I encountered the ever-common SettingWithCopyWarning
when trying to change some values in a DataFrame. I found a way to get around this without having to disable the warning, but I feel like I've done it the wrong way, and that it is needlessly wasteful and computationally inefficient.
label_encoded_feature_data_to_be_standardised_X_train = X_train_label_encoded[['price', 'vintage']]
label_encoded_feature_data_to_be_standardised_X_test = X_test_label_encoded[['price', 'vintage']]
label_encoded_standard_scaler = StandardScaler()
label_encoded_standard_scaler.fit(label_encoded_feature_data_to_be_standardised_X_train)
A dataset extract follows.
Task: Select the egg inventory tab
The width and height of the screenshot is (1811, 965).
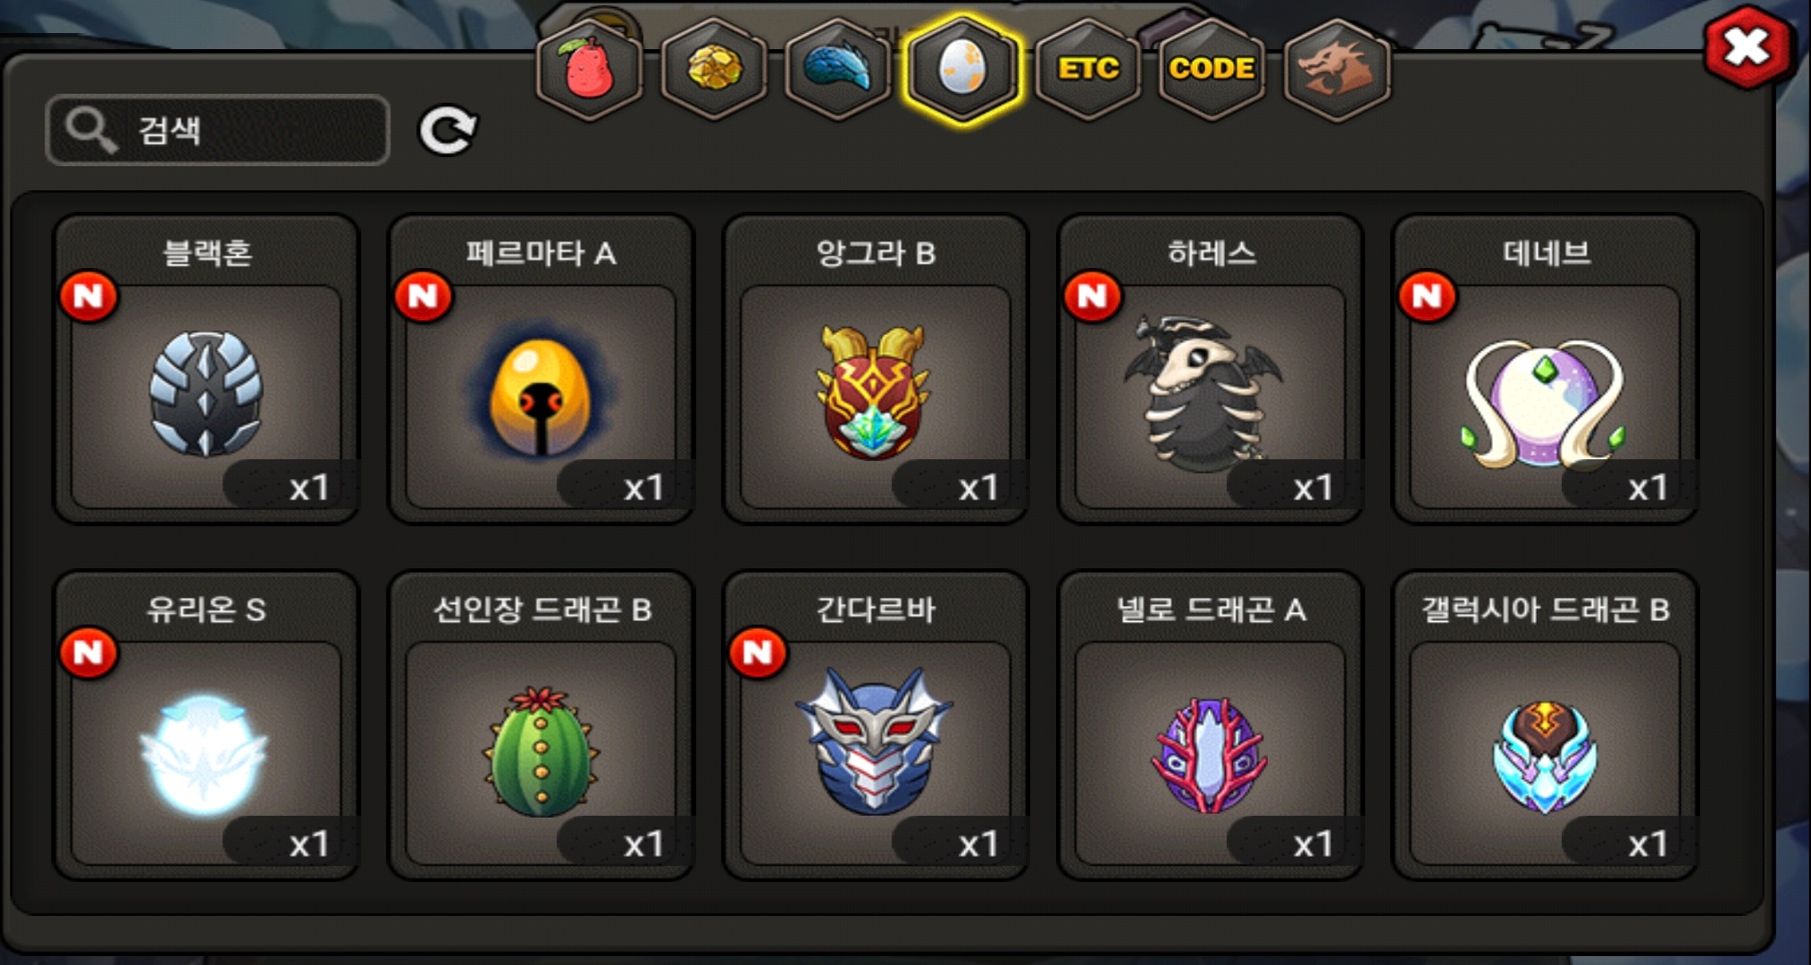Action: pos(961,69)
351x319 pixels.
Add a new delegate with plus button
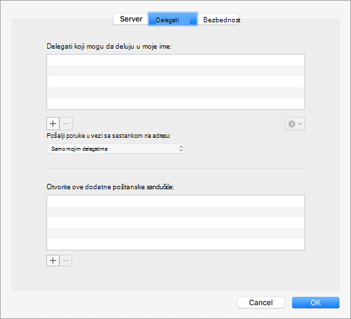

X_train_label_encoded_standardised = label_encoded_standard_scaler.transform(label_encoded_feature_data_to_be_standardised_X_train)
X_test_label_encoded_standardised = label_encoded_standard_scaler.transform(label_encoded_feature_data_to_be_standardised_X_test)
That's how it's set up, then I get the warning if I do this:
X_train_label_encoded.loc[:,'price'] = X_train_label_encoded_standardised[:,0]
of if I do this:
X_train_label_encoded_standardised_df = pd.DataFrame(data=X_train_label_encoded_standardised, columns=['price', 'vintage'])
And I solved it by doing this:
X_train_label_encoded = X_train_label_encoded.drop('price', axis=1)
X_train_label_encoded['price'] = X_train_label_encoded_standardised_df.loc[:,'price']
This also works:
X_train_label_encoded.replace(to_replace=X_train_label_encoded['price'], value=X_train_label_encoded_standardised_df['price'])
But even that feels overly clunky with the extra DataFrame creation.
Why can't I just assign the column in some way? Or using some arrangement of the replace method? The documentation doesn't seem to have a solution, or am I just reading it wrong? Missing some obvious but not spelled out solution?
Is there a better way of doing this?